◆ **EXTRACT PROVIDED**:

Explaining JumpReLU sensitivity and dead latents in SynthSAEBench-16k

Identify and characterize the mechanisms that cause JumpReLU sparse autoencoders to exhibit finicky training behavior and substantial dead latents on the SynthSAEBench-16k synthetic benchmark, including their apparent sensitivity to initialization and auxiliary loss choices, to enable principled mitigation strategies.

Background

The authors observe that JumpReLU SAEs are particularly prone to dead latents on SynthSAEBench-16k and appear highly sensitive to initial conditions, such as the initial JumpReLU threshold and decoder norm. They report that adjusting these settings and replacing the standard auxiliary loss with a TopK-style auxiliary loss reduces dead latents.

Despite these practical fixes, the underlying reasons for JumpReLU’s instability and sensitivity remain unclear, motivating a precise investigation of the causes to inform design improvements and more robust training procedures.

References

We find that JumpReLU in particular is quite finicky in SynthSAEBench-16k, for reasons we are not completely sure of. It appears that JumpReLU SAEs are very sensitive to initial conditions. Understanding what exactly is causing this would be a valuable direction for future work.

SynthSAEBench: Evaluating Sparse Autoencoders on Scalable Realistic Synthetic Data  (2602.14687 - Chanin et al., 16 Feb 2026) in Appendix, Section "Dead latents in SynthSAEBench"

◆ **GIVEN MATERIAL**:
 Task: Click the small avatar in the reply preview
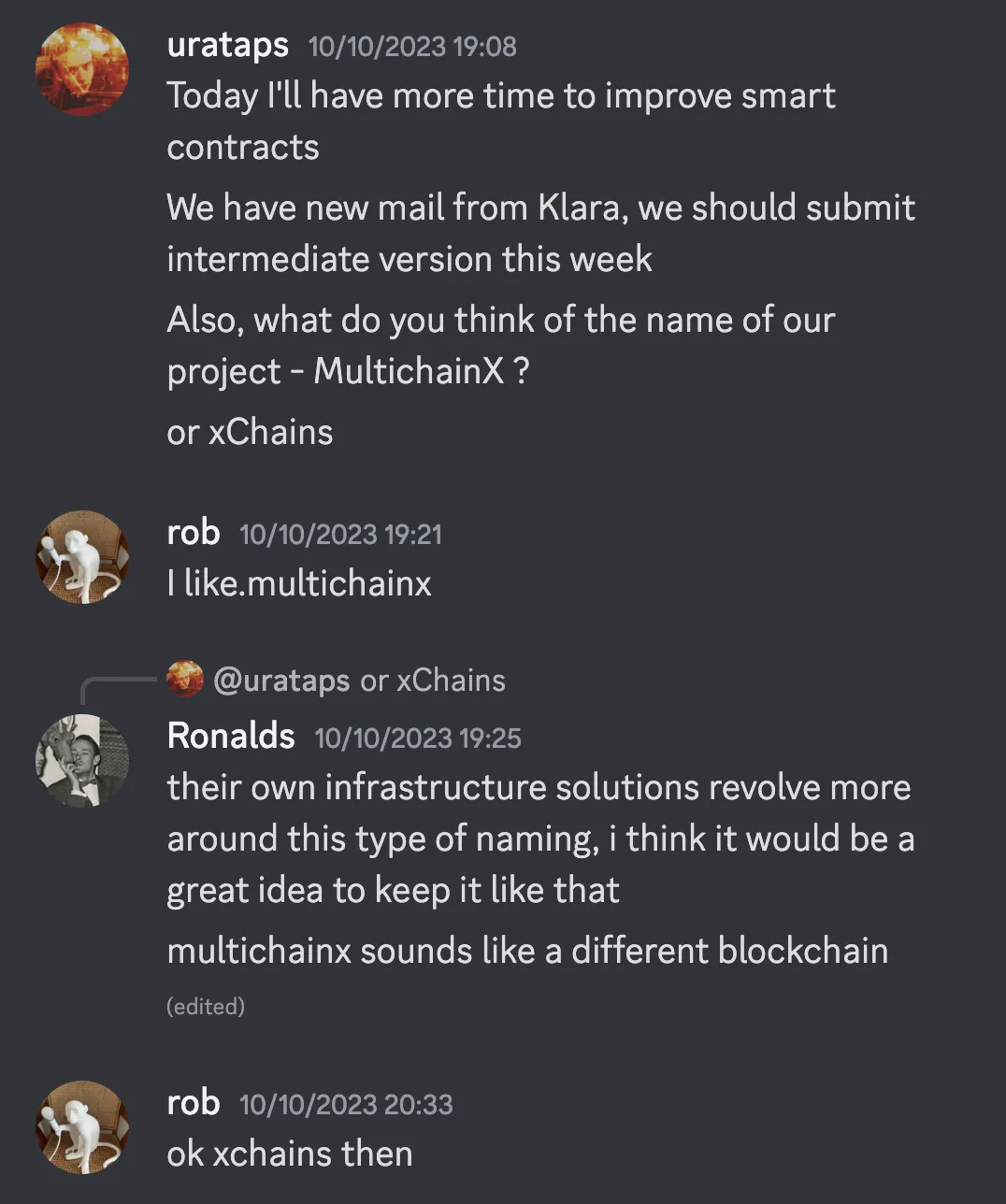(185, 680)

◆ **PROMPT**: In the text on JumpReLU dead latents, substitute "temperamental" for "finicky" and write out the part starting with "We find that" and going on through "for future work.".

◆ **RESULT**:
We find that JumpReLU in particular is quite temperamental in SynthSAEBench-16k, for reasons we are not completely sure of. It appears that JumpReLU SAEs are very sensitive to initial conditions. Understanding what exactly is causing this would be a valuable direction for future work.